Work required:
Transcribe the following personal account of unwanted male attention in full, word for word.

Selected excerpt:
I was pretty much angry and shaken up for several hours afterwards. It’s not the first time I’ve experienced unwanted attention. “Hey baby” and my all time favourite (insert sarcasm) “Smile baby” are a dime a dozen. But I’ve never felt so threatened before. I’ve felt angry and diminutive so often. I have felt afraid once before. That was probably my first in these series of unwanted male attention when at the age of 12 or 13 I was with a bunch of male class mates at a children’s fair at Ridge Park in Accra, Ghana, when a relatively young man holding a toddler girl in his arms, called for me authoritatively. Now, in Ghana, you respect your elders. We had only been back to the country a year or so and there were a lot of people who knew my parents and us the children who I didn’t know. I thought he was one of them as he started with a “How are you?” until he got to “Where do you live?” and there was something so wrong with his gap-toothed grin that I stepped back, turned around, and walked back to my friends who were snickering. I felt not only afraid and diminutive, but also humiliated and very alone.

Stored data:
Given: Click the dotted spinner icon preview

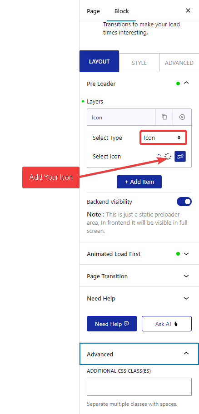Looking at the screenshot, I should point(168,157).
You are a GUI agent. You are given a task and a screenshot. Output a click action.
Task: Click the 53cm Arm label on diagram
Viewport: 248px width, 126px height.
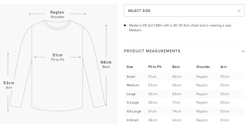click(x=9, y=85)
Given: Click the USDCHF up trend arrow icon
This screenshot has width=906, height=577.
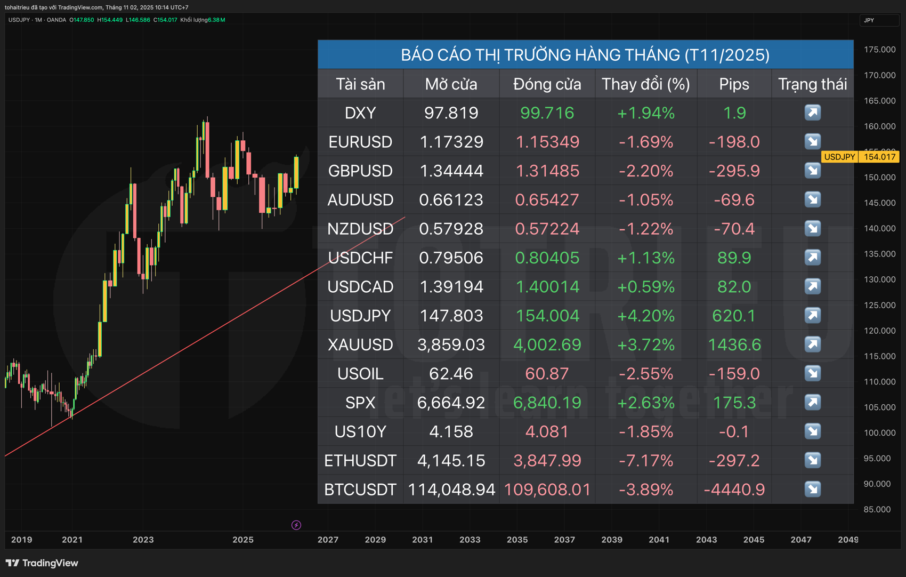Looking at the screenshot, I should tap(812, 258).
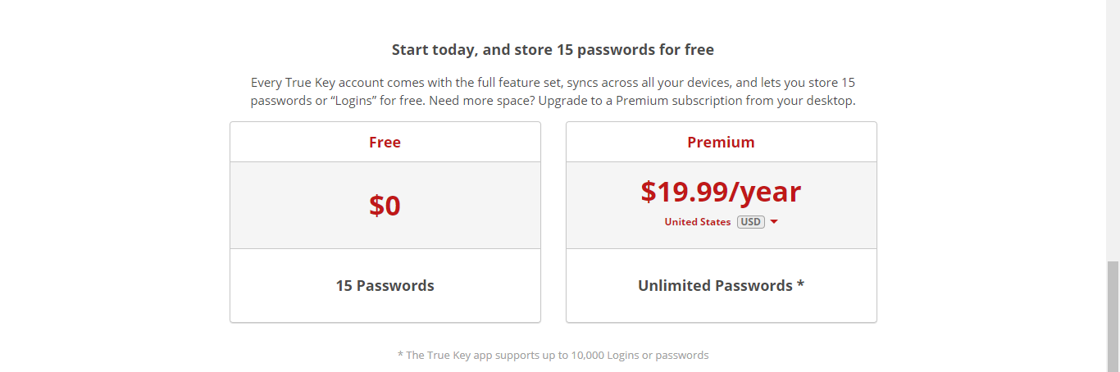Click the Unlimited Passwords * feature text
1120x372 pixels.
(721, 286)
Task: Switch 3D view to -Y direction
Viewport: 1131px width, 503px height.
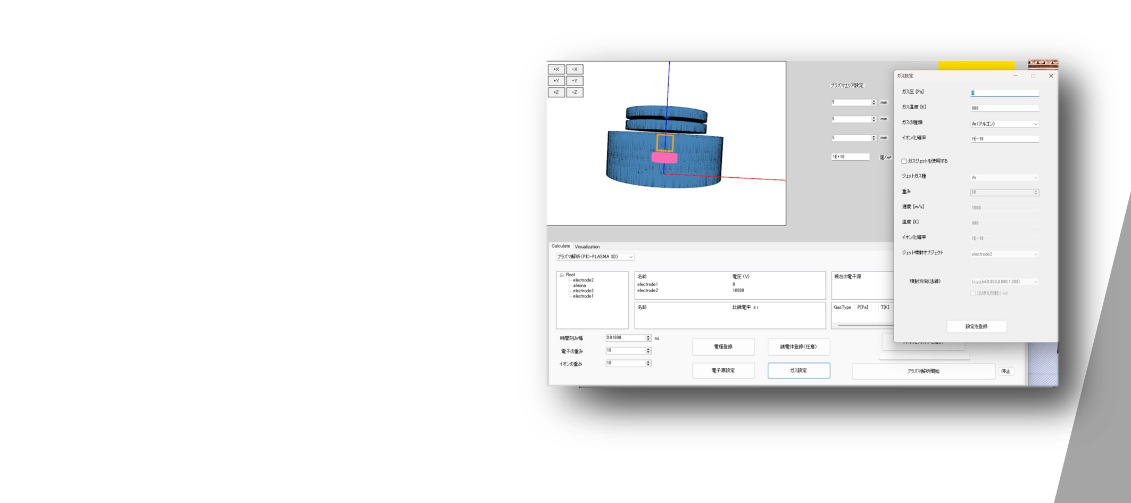Action: pyautogui.click(x=575, y=81)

Answer below:
I was pretty much angry and shaken up for several hours afterwards. It’s not the first time I’ve experienced unwanted attention. “Hey baby” and my all time favourite (insert sarcasm) “Smile baby” are a dime a dozen. But I’ve never felt so threatened before. I’ve felt angry and diminutive so often. I have felt afraid once before. That was probably my first in these series of unwanted male attention when at the age of 12 or 13 I was with a bunch of male class mates at a children’s fair at Ridge Park in Accra, Ghana, when a relatively young man holding a toddler girl in his arms, called for me authoritatively. Now, in Ghana, you respect your elders. We had only been back to the country a year or so and there were a lot of people who knew my parents and us the children who I didn’t know. I thought he was one of them as he started with a “How are you?” until he got to “Where do you live?” and there was something so wrong with his gap-toothed grin that I stepped back, turned around, and walked back to my friends who were snickering. I felt not only afraid and diminutive, but also humiliated and very alone.